Prong is an American heavy metal band formed in New York City in 1986. The band is fronted by guitarist/vocalist Tommy Victor, Prong's sole constant member. To date, they have released 12 studio albums (including a covers album), one live album, four EPs, one DVD and one remix album.

Prong had two independent releases, Primitive Origins (1987) and Force Fed (1989), which attracted the attention of Epic Records, who signed the band in 1989. Their first two albums on Epic, Beg to Differ (1990) and Prove You Wrong (1991), were released to critical acclaim and garnered attention on MTV's Headbangers Ball.
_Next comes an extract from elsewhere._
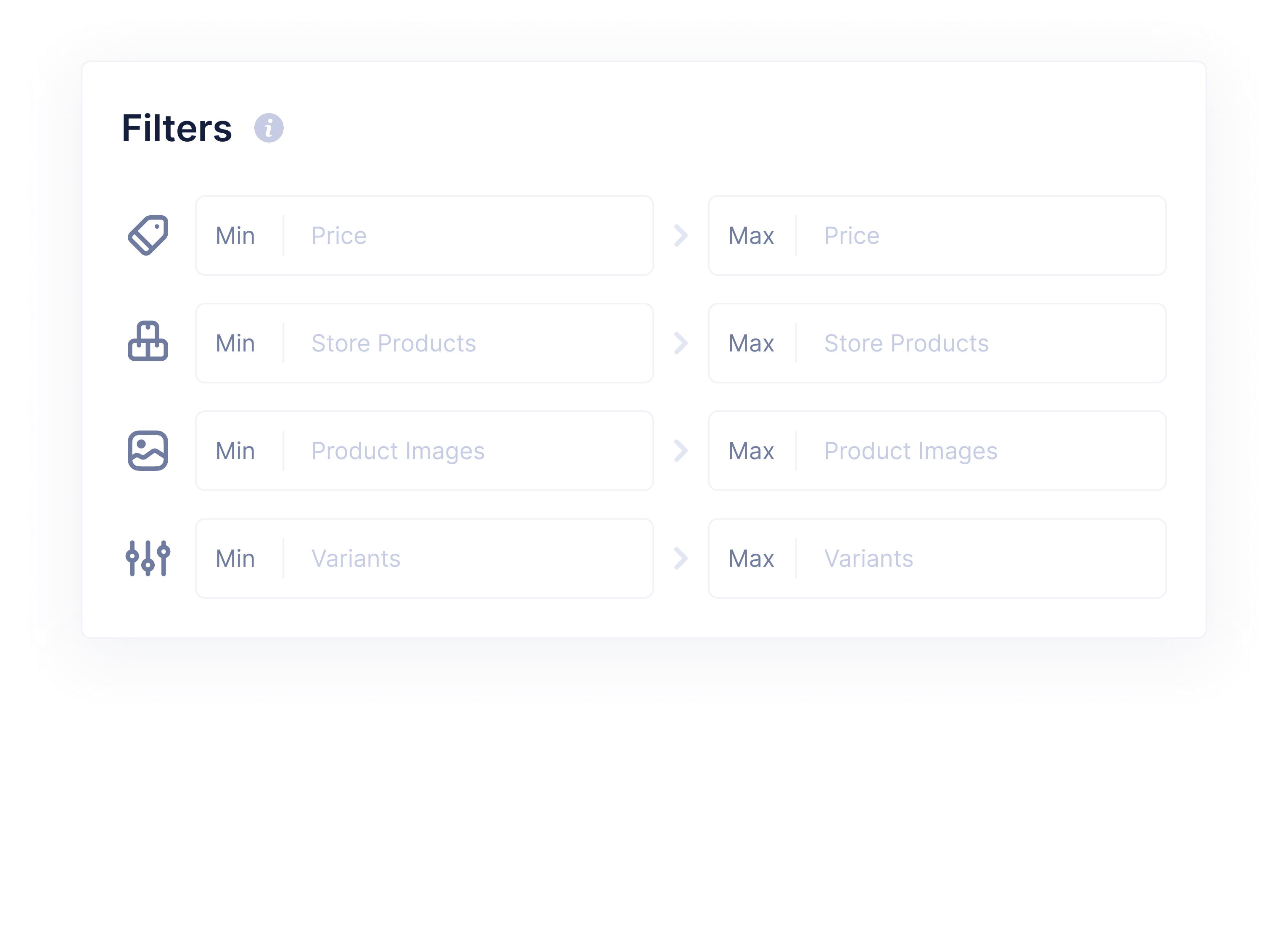
Task: Click the Max Store Products input field
Action: [966, 343]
The band's 1994 album Cleansing was also successful, and included one of their well-known songs "Snap Your Fingers, Snap Your Neck". After releasing one more album (Rude Awakening in 1996), Prong disbanded in 1997, but reformed in 2002 and has continued to tour and record since then.

History

Early days (1986–1989)
The band was founded in 1986 by singer/guitarist Tommy Victor (then a sound engineer for the New York City music club CBGB) and bassist Mike Kirkland (doorman at CBGB), who recruited ex-Swans drummer Ted Parsons shortly after. Prong independently released an EP, Primitive Origins, and a studio album, Force Fed, in the late 1980s, which were noted for their very raw sound.

Major label signing and underground success (1989–1995)
Prong signed with Epic Records in 1989. Their major label debut album, Beg to Differ, was released in 1990.

In the following year, Kirkland left the band and was replaced by bassist Troy Gregory. Prong issued their fourth release, Prove You Wrong, which saw the band experiment with programming and electronic samples while still retaining an aggressive yet melodic sensibility.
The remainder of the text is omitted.